To account for the social mixing factor, in addition to the baseline gravity model we shall consider a distance-modulated model, where the distance to a mall varies according to its social diversity: malls with higher entropy appear as closer. This model is specified as:

$$ \mathbf{E}[F_{ij}] = \exp \biggl[\log(G) +\alpha\log(M_{i}) + \beta\log (M_{j}) - \gamma\frac{\log(D_{ij})}{S_{j}} \biggr], $$

(7)

where \(S_{j}\) is the social diversity (entropy) of mall *j* according to its distribution of HDI percentiles (Eq. (3)). This modulated distance would allow to differentiate malls that, with respect to a visitor, are within the same distance, but with different social mixing properties.

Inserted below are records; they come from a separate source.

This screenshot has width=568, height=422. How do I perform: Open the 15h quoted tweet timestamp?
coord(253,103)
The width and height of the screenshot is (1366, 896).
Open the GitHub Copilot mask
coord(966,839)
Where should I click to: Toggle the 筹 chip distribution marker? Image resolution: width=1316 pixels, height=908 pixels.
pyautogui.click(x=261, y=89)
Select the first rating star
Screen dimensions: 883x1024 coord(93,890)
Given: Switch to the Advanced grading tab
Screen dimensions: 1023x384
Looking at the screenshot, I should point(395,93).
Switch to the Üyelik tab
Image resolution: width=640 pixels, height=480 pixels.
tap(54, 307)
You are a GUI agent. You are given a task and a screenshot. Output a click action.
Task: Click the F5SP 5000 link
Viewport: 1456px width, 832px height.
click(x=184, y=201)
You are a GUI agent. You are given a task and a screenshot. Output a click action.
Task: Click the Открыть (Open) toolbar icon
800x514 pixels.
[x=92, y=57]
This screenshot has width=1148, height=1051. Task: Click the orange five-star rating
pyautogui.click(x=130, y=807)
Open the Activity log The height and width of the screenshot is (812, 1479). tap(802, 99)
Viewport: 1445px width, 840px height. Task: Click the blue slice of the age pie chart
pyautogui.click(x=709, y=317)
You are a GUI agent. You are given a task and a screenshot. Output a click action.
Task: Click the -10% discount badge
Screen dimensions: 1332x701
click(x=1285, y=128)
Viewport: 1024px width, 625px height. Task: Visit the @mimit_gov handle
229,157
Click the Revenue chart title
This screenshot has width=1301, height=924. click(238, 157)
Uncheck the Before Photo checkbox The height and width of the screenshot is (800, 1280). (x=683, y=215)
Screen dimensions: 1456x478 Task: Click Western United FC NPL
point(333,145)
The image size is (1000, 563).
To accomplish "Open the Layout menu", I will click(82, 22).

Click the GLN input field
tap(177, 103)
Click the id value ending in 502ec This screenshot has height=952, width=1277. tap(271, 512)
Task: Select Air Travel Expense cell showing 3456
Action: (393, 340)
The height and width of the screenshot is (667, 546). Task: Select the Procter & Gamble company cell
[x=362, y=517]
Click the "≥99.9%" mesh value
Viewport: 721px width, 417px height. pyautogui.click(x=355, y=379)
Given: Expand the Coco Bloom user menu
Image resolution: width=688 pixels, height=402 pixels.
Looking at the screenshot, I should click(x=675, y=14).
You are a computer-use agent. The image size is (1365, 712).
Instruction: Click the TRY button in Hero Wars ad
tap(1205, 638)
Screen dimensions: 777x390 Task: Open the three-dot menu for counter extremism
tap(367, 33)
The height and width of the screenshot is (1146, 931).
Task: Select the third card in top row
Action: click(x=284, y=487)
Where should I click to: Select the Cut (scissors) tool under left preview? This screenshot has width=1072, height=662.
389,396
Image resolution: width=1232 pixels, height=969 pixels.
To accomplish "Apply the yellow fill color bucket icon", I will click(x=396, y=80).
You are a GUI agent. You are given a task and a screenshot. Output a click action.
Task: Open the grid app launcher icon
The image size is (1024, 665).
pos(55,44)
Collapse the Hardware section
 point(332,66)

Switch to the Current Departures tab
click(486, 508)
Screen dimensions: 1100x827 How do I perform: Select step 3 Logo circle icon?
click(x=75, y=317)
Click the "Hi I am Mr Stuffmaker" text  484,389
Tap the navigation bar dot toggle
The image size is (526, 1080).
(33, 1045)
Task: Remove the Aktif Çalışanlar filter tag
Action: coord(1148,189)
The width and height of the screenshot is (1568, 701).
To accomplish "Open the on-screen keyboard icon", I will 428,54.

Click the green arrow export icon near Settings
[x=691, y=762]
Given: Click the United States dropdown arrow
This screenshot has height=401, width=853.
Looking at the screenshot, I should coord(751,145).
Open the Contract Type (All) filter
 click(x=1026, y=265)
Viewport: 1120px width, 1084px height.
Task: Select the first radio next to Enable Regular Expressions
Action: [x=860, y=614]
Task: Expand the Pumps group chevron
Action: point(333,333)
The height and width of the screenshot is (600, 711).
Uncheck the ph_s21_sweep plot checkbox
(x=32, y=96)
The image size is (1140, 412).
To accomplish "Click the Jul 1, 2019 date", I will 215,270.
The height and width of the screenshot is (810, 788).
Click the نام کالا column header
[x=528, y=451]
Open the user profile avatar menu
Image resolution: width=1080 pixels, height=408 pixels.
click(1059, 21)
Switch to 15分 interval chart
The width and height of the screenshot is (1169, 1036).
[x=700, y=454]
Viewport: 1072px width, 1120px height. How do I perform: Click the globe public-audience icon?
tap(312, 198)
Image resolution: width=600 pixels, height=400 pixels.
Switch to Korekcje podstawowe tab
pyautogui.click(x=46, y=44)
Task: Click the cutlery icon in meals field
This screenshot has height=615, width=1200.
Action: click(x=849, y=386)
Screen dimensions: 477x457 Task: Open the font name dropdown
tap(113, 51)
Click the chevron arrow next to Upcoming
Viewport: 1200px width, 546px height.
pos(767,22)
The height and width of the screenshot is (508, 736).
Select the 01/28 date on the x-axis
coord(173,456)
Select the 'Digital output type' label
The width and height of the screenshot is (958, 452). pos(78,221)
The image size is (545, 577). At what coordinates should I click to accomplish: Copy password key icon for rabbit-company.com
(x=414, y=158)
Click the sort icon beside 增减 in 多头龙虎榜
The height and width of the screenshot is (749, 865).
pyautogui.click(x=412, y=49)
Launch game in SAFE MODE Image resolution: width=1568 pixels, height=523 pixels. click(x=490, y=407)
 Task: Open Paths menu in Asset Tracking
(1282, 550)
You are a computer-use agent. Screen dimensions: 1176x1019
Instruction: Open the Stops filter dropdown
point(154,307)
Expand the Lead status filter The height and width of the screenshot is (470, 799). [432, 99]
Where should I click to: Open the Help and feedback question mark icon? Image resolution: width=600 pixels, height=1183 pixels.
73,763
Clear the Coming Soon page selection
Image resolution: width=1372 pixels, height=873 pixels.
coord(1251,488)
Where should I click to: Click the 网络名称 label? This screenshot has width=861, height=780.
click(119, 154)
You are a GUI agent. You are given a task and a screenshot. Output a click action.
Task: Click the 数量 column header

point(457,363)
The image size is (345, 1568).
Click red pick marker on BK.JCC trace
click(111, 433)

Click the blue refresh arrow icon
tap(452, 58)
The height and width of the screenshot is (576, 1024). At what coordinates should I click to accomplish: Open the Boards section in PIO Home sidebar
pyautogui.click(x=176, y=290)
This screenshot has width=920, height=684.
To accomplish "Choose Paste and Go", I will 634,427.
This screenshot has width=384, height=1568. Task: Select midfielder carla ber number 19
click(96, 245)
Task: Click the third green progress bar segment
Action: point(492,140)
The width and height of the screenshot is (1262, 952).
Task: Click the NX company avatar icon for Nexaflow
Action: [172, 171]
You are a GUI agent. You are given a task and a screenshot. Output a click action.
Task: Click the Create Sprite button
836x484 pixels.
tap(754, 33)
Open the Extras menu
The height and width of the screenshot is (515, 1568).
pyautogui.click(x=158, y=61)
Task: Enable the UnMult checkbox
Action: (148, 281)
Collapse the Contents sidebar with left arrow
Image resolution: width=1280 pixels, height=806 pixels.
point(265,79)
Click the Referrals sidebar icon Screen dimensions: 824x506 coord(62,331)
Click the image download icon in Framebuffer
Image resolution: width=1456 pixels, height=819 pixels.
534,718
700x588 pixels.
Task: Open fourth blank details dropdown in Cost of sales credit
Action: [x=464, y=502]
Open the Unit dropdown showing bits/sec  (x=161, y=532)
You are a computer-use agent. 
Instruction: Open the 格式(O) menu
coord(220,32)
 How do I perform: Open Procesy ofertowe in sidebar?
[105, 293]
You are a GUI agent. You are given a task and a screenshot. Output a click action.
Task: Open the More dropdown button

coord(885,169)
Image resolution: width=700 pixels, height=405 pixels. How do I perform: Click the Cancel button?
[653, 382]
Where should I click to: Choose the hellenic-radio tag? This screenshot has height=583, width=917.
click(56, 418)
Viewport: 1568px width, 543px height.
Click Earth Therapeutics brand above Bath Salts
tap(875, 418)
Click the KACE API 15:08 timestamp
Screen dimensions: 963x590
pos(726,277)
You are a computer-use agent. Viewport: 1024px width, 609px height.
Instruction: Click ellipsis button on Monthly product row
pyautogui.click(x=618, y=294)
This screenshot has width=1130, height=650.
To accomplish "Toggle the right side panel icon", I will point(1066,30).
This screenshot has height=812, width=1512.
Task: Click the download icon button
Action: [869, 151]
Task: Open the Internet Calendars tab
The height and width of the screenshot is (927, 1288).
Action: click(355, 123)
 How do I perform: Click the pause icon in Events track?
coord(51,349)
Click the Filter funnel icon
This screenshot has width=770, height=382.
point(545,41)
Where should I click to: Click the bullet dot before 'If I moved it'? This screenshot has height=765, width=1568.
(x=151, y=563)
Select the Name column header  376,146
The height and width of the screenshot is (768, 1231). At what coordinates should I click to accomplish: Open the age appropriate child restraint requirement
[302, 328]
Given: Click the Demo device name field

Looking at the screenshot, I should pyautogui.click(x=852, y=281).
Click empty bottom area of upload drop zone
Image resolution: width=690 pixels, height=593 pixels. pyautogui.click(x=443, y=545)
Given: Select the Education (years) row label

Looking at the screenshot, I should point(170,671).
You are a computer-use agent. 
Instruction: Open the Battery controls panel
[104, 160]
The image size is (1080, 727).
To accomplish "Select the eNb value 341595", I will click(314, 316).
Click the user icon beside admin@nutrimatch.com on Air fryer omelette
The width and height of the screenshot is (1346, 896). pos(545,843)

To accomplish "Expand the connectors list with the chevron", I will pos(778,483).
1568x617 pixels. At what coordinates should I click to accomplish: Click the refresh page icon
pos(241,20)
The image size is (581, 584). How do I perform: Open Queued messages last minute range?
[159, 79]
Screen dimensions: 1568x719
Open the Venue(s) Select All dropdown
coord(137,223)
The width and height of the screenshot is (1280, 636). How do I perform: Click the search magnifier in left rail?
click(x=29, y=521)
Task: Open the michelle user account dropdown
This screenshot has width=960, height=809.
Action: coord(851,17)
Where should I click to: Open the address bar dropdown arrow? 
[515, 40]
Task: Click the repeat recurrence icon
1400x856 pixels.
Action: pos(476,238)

### 3.3 Clustering malls according to customer profiles

In order to better understand the motivations behind mall selection, we built a co-visitation network representing common mall customers. This is a weighted directed network whose nodes \(v_{i}\) are the 16 malls, while the weighted edges \((v_{i}, v_{j})\) between them represent the conditional probability of visiting mall \(v_{j}\) given that someone visited mall \(v_{i}\). We built a similarity matrix *S* between malls using the Kolmogorov–Smirnov \(S_{ij}\) distance between the customer profile distributions of malls. We then built a Logit model for describing the conditional probability that a customer visits mall \(v_{j}\) given that they also visit mall \(v_{i}\). We fitted this model using a logistic regression:

$$ \mathbf{E}[p_{j|i}] = \bigl(1 + \exp\bigl[-\log(G) - \beta \log(M_{j}) - \lambda\log (S_{ij}) + \gamma \log(D_{ij})\bigr]\bigr)^{-1}, $$

(8)

where *G* is a parameter representing the *odds* of the event in the logistic regression.